MATERIAL FOR THE TASK: Begin

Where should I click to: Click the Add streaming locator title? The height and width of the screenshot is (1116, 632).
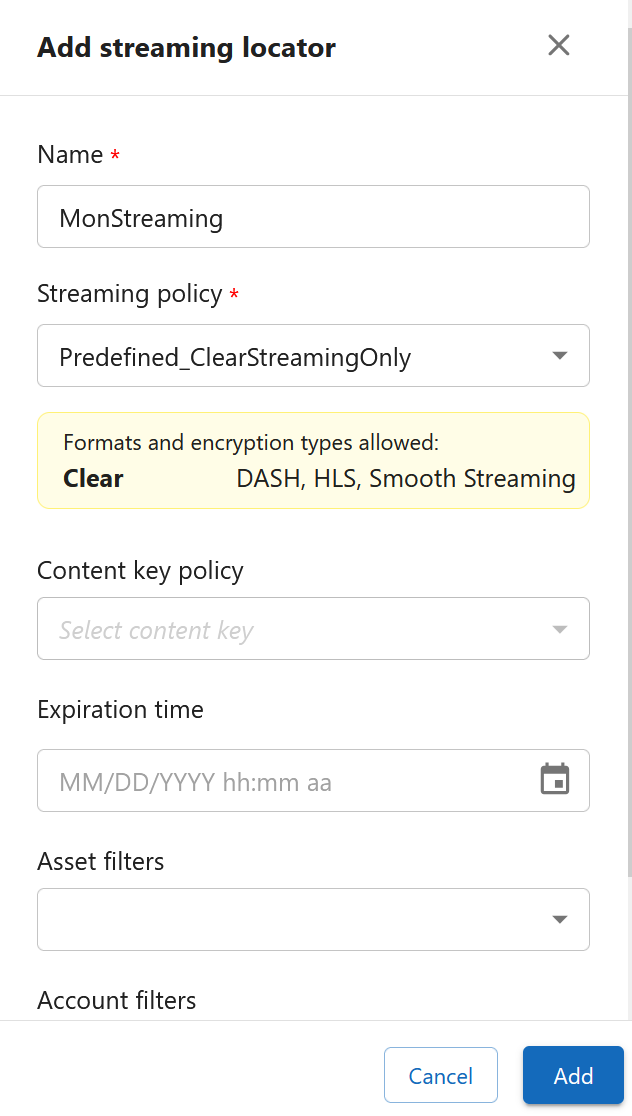click(x=186, y=47)
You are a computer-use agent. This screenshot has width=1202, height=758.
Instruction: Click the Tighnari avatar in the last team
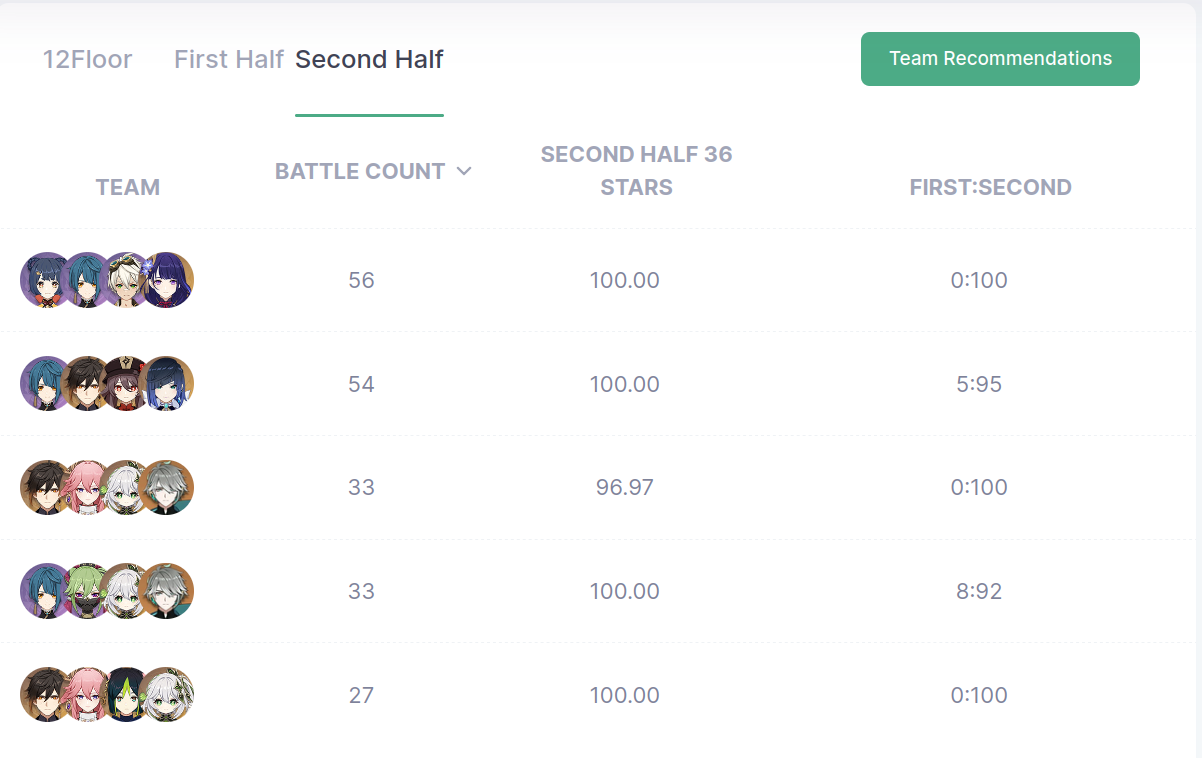127,695
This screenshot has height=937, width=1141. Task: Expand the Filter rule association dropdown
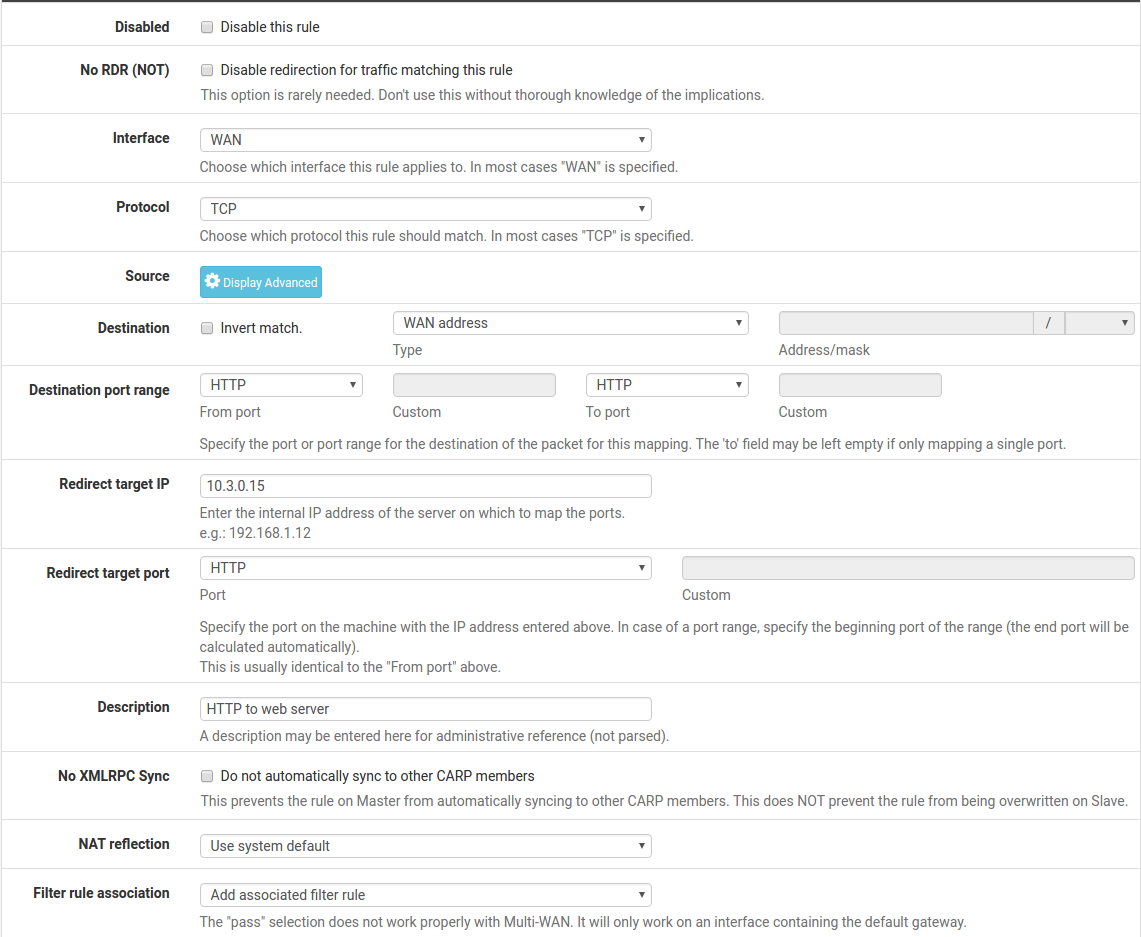coord(425,895)
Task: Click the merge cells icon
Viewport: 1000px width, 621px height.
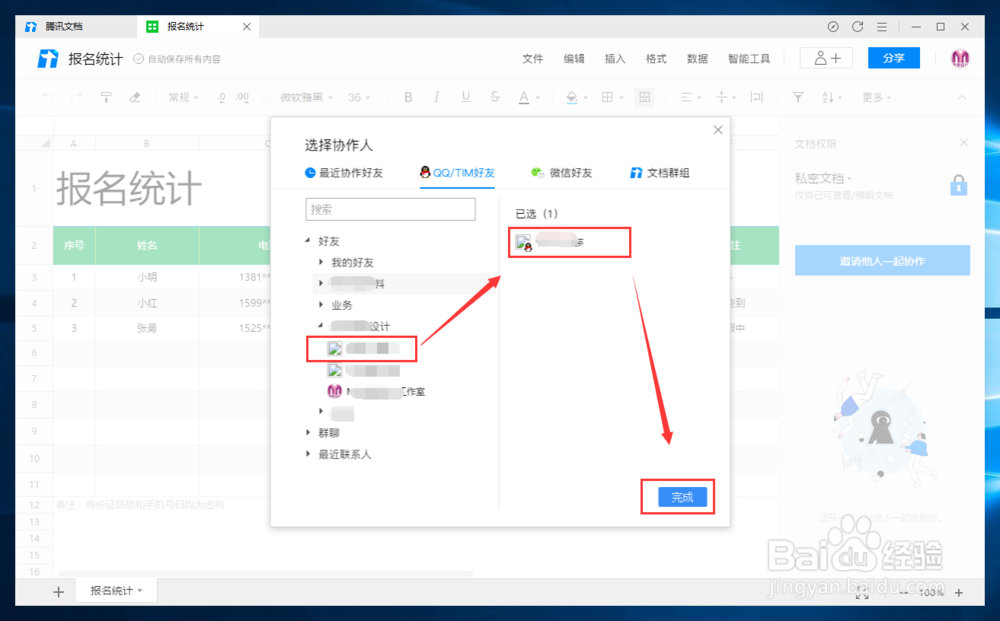Action: click(646, 97)
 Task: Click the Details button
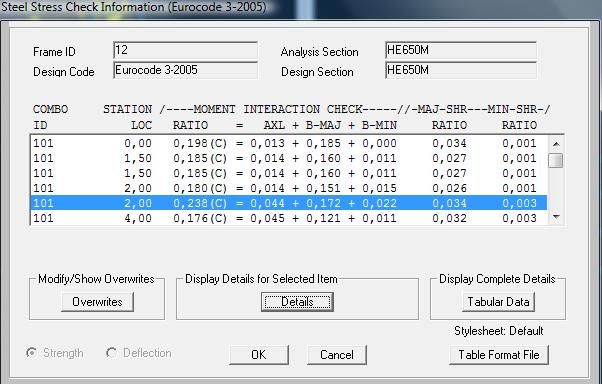(x=297, y=302)
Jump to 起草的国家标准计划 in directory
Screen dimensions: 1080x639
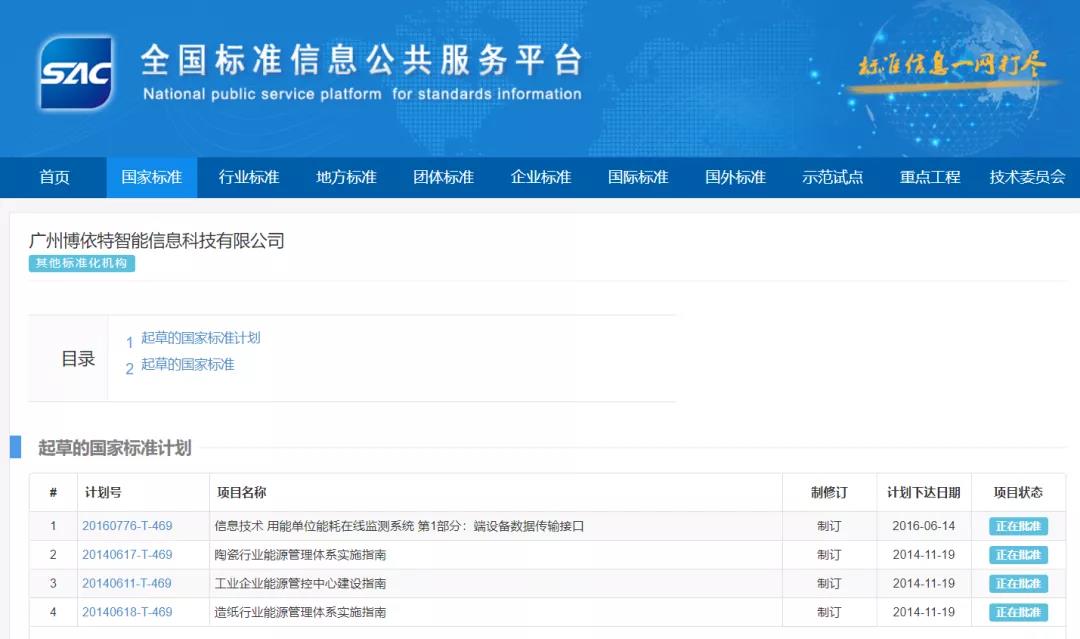pyautogui.click(x=200, y=338)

MATERIAL FOR THE TASK: End

Transcribe each of the records above precisely, with no pictures in the copy.

RESULT BELOW:
Where should I click to: Click the Add streaming locator title? The height and width of the screenshot is (1116, 632).
click(x=186, y=47)
You are a computer-use agent. This screenshot has width=1202, height=758.
Instruction: Click the Tighnari avatar in the last team
127,695
This screenshot has height=937, width=1141. Task: Expand the Filter rule association dropdown
coord(425,895)
Task: Click the merge cells icon
Viewport: 1000px width, 621px height.
Action: click(646, 97)
 Task: Click the Details button
(x=297, y=302)
Jump to 起草的国家标准计划 in directory
Screen dimensions: 1080x639
pyautogui.click(x=200, y=338)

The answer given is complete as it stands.